[Task description]:
Reproduce the material below only from the line with "The height and" to the line with "The image size is (950, 534).", both included, keeping each line exact and dropping the pictures.

━━━━━ Task material

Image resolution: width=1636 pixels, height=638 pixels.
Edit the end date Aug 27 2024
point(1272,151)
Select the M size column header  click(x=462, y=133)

━━━━━━━━━━
━━━━━ Task material

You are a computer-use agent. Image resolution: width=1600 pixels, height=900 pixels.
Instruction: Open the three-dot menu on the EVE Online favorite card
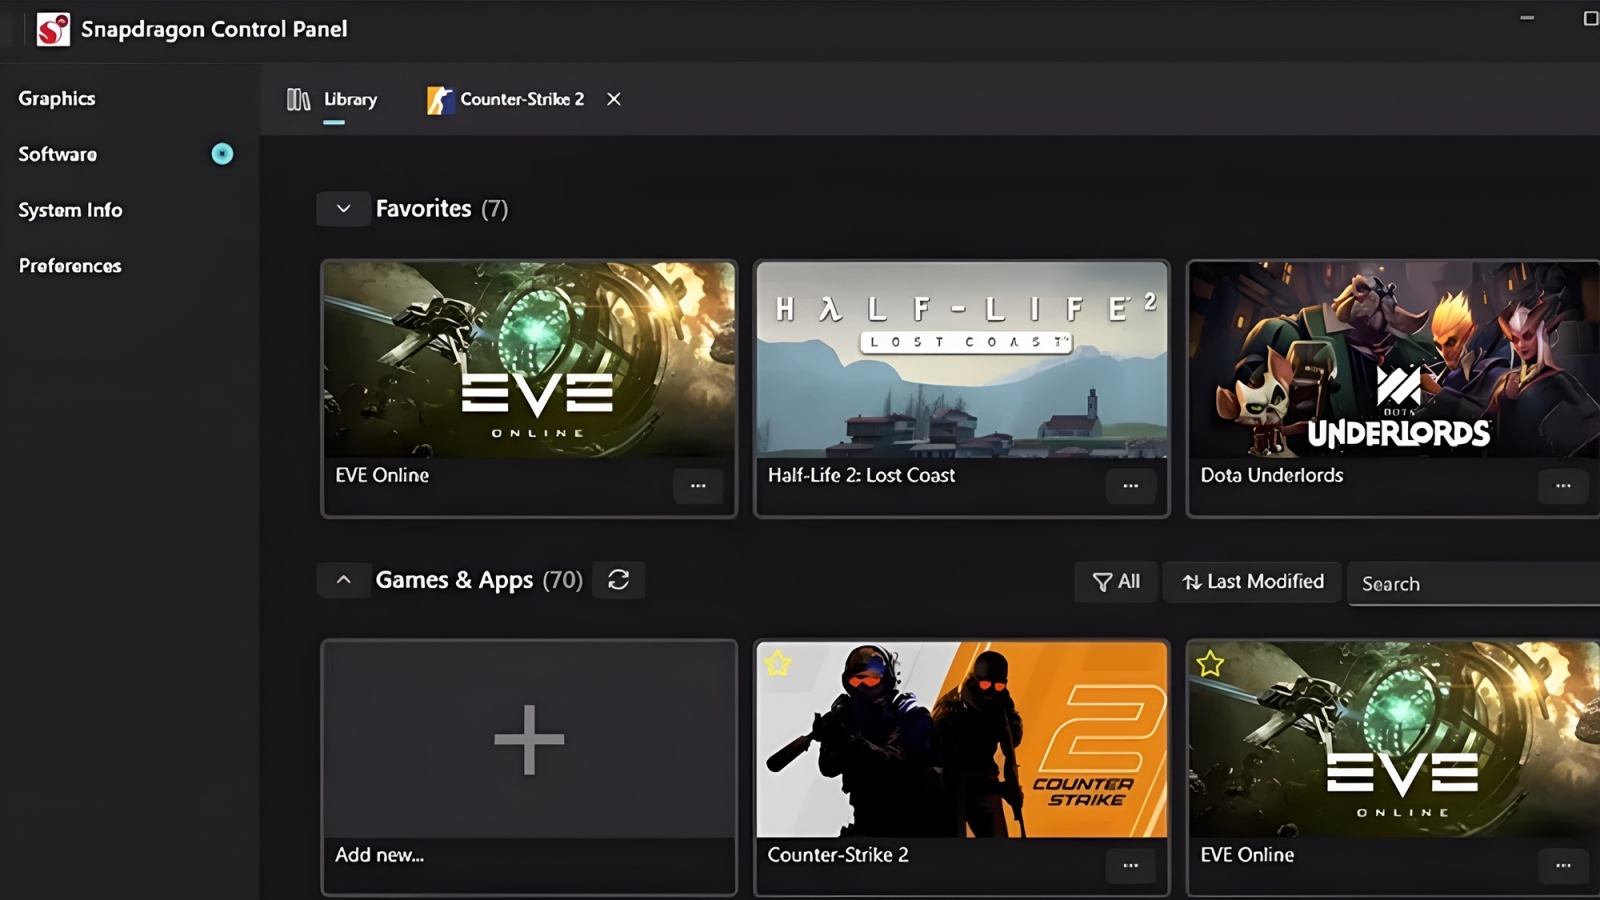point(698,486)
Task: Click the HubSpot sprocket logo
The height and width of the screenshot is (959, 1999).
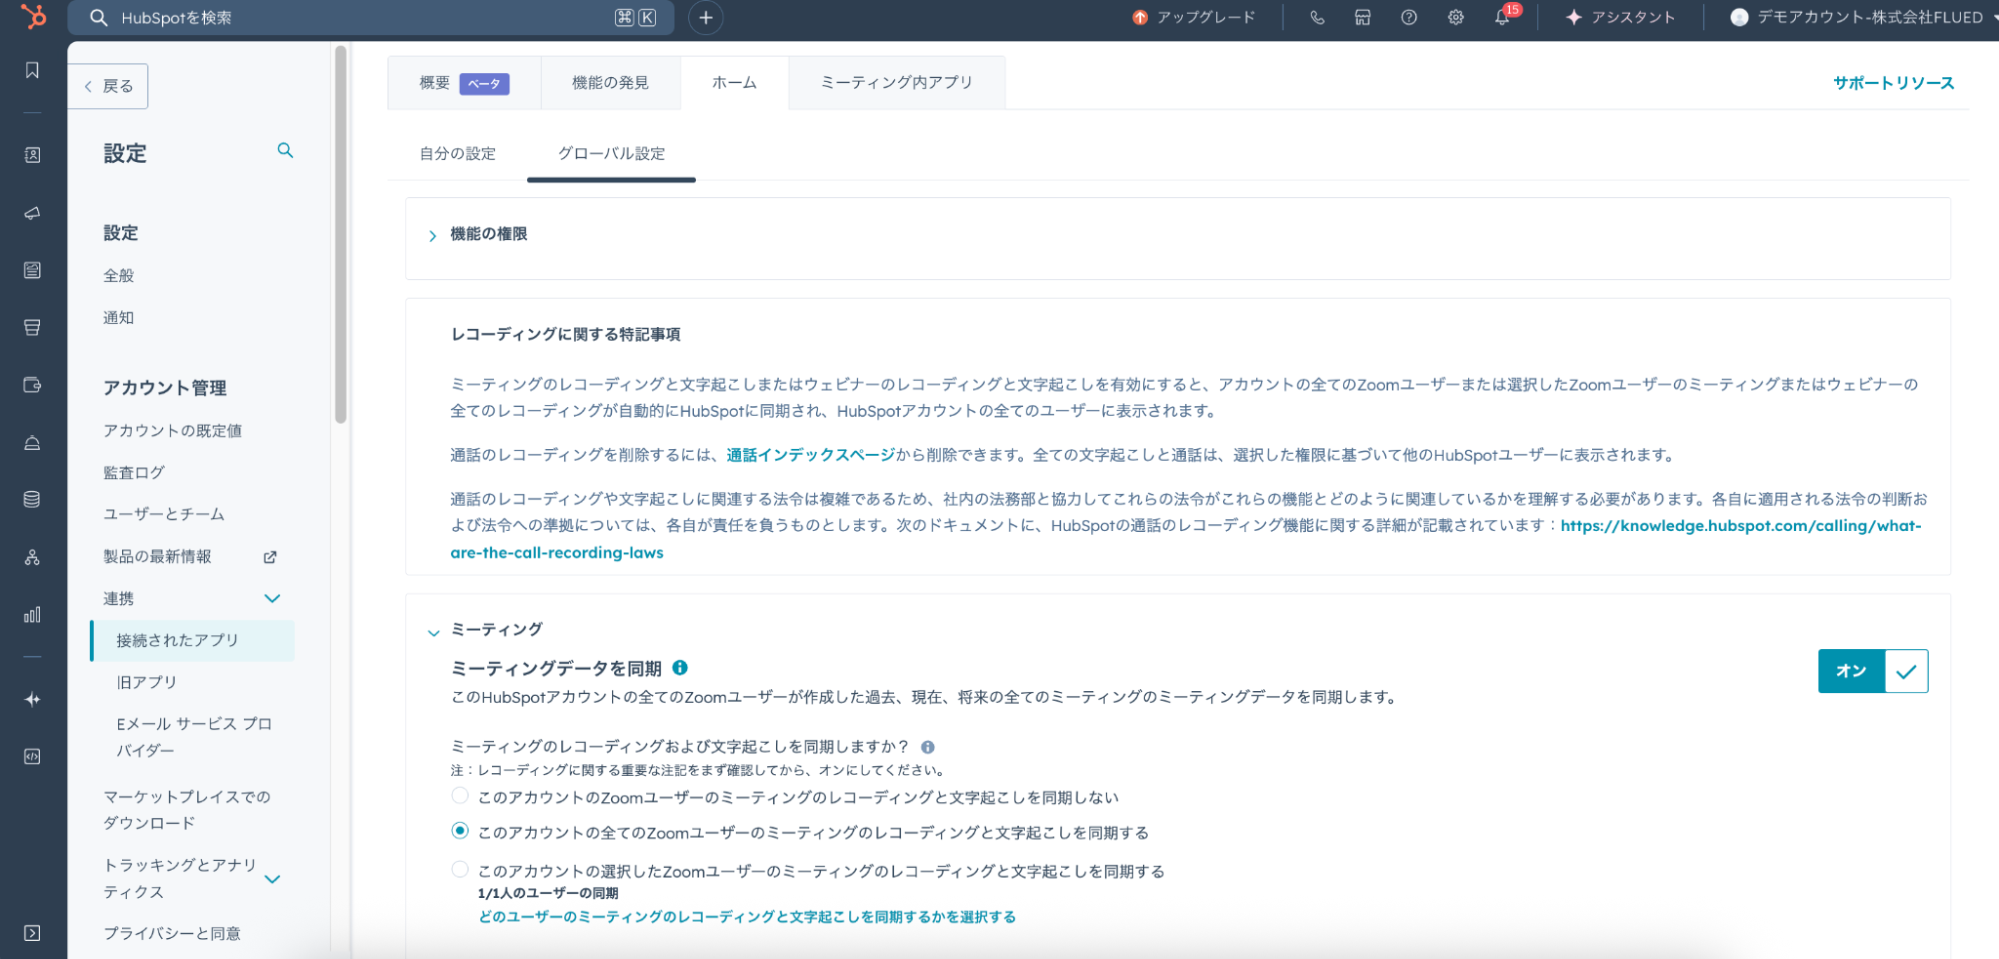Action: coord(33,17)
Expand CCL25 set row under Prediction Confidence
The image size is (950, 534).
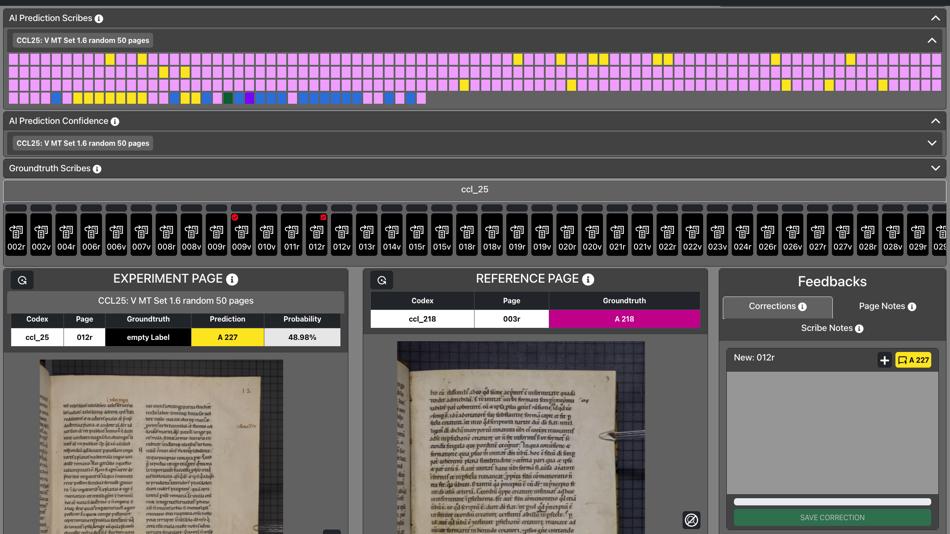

━━━━━━━━━━
━━━━━ Task material

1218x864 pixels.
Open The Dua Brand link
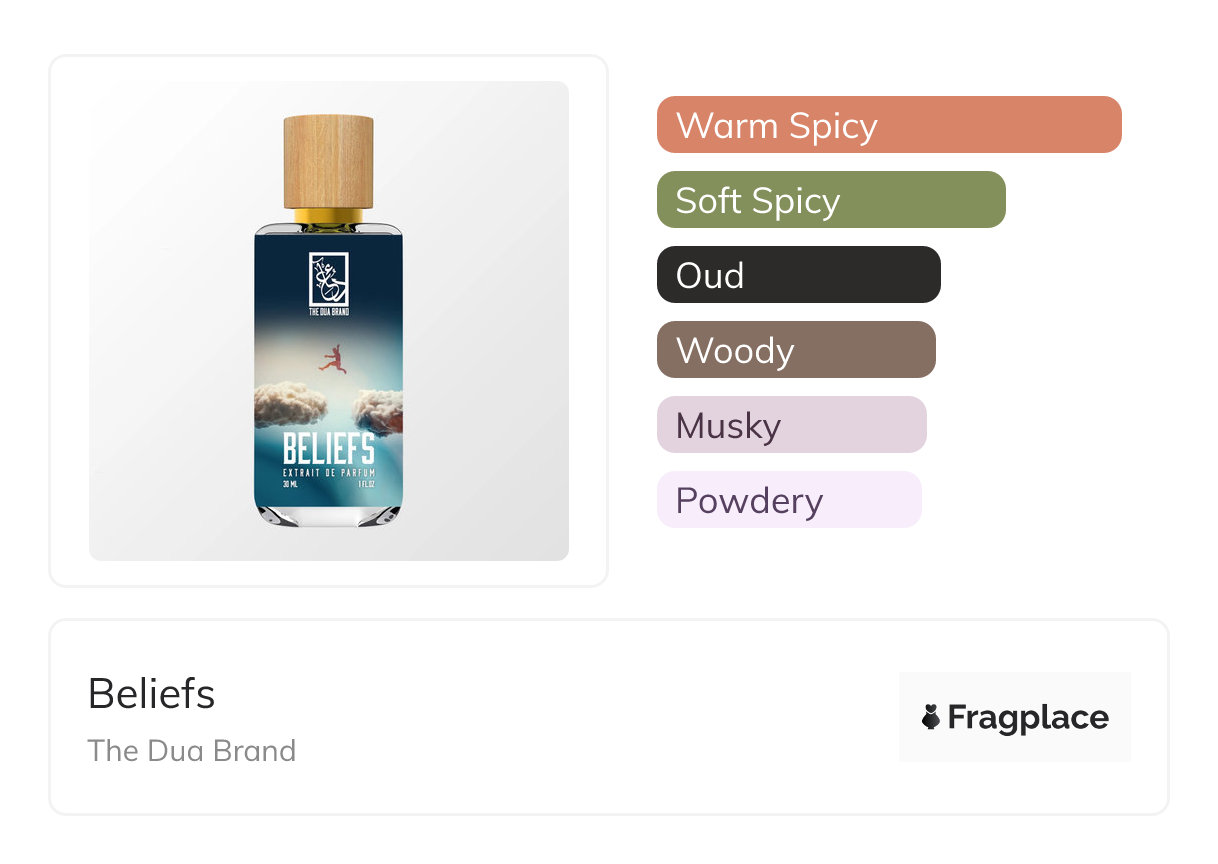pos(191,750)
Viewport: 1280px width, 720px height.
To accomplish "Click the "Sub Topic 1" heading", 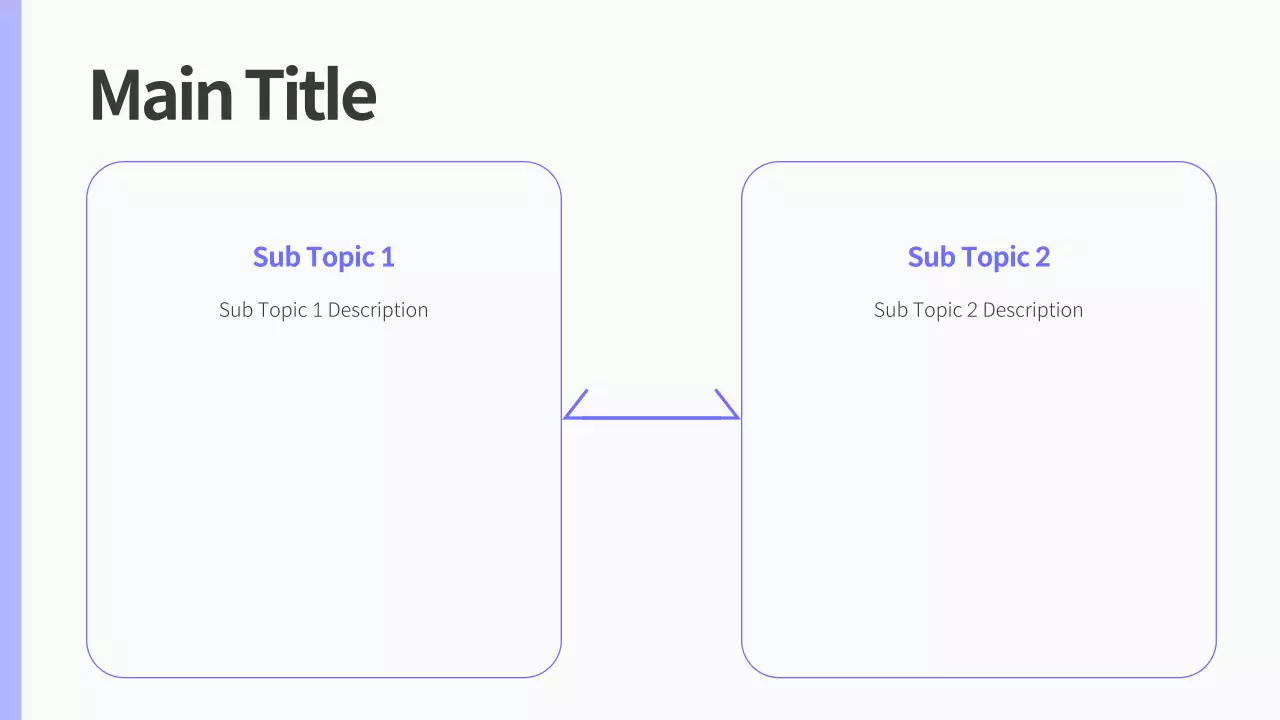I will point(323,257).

━━━━━━━━━━

[Answer to this problem]:
The height and width of the screenshot is (959, 1999).
Action: coord(33,17)
Expand CCL25 set row under Prediction Confidence
The image size is (950, 534).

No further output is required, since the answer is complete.